本物?今だけ?中日が8年ぶり単独首位に立てた理由…立浪監督が語っていた再建策…「ビジターでの先取点と与四球の撲滅」

 小笠原は2点のリードを守り、8回からは勝野、9回はマルティネスの必勝リレーで逃げ切った。ヒーローインタビューで小笠原は、「風が強かったんですけど、木下さんのリードで何とか抑えられました」とリードを任せた木下に感謝の意を伝えた。
 3試合連続の完封勝利を成し遂げた広島3連戦では柳、涌井、メヒアで勝ち、ローテーの6人中、5人に白星がついた。チーム防御率は驚異の1.94。目立つのは、与四球の少なさだ。この日も含めて、10試合中、3試合で無四球試合。広島との3連勝中も柳がひとつ、涌井がゼロ、メヒアがひとつと、とにかく四球を与えていない。
 立浪監督も「勝負しようとしている。四球を出す場面もあるが、いい効果が出ている」と与四球の少なさを評価した。
 実は、これは昨年“日本一”となった阪神の戦いから得たヒントだった。阪神は、打線がリーグ最多の四球数をマークしたが、投手陣の与四球もリーグ最少の315個。対する中日の与四球数は445個もあった。立浪監督は、昨秋のキャンプから、そこを改善点としてピックアップした。打者には技術を求めたが、投手にはメンタルを求めた。
「バッテリーに関しては技術以上にメンタルの影響が大きい。どうせやられるなら思い切っていかないと」。春季キャンプで今中慎二氏に臨時コーチを依頼したのも、その現役時代の強靭なメンタルを叩き込んでもらうのが目的のひとつだった。今中氏は、四球撲滅を徹底して説いた。
 元々は投手陣のポテンシャルの高さは阪神にもヒケをとらない。
 球界ナンバーワンストッパーのマルティネスも最後に控える。
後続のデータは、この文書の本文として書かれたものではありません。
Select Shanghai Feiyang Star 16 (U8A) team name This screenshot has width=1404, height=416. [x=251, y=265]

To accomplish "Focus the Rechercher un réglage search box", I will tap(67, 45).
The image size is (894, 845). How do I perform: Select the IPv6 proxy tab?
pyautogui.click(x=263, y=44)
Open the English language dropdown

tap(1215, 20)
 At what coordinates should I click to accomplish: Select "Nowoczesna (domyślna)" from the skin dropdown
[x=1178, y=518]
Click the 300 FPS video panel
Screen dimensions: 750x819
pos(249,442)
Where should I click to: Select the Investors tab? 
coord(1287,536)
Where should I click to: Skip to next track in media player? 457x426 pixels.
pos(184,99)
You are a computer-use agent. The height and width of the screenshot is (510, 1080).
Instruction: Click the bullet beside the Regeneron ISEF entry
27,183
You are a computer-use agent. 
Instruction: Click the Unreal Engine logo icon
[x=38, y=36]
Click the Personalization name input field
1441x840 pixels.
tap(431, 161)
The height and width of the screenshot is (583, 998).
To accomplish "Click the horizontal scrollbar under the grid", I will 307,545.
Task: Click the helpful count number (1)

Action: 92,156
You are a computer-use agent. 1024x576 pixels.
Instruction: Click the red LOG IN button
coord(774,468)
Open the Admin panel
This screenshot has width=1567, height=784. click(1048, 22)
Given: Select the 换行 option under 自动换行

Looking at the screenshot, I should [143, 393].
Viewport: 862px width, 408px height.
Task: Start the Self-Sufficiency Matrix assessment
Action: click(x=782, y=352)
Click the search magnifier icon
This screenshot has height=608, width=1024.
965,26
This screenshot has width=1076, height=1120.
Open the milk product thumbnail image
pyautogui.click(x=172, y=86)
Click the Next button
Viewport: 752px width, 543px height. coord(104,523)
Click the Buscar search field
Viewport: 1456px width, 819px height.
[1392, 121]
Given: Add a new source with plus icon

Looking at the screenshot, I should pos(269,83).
だが、打線の低迷が重荷となって「先に点を与えてはいけない」とバッテリーに余裕がなくなり、そこに守りのミスも重なった。昨季は開幕投手を務めた小笠原が7勝12敗、柳が4勝11敗、涌井が5勝13敗、高橋宏が7勝11敗とローテ―の4枚看板がいずれも借金を作った。だが、ストライクゾーンで勝負できるようになり、元々あった潜在能力が覚醒し始めている。
 立浪監督は「その勝ち負けがひっくり返る可能性がある」と見ている。机上論ではあるが、もしこの4人の数字がひっくり返るだけで、24勝がプラスとなり、80勝できる計算となる。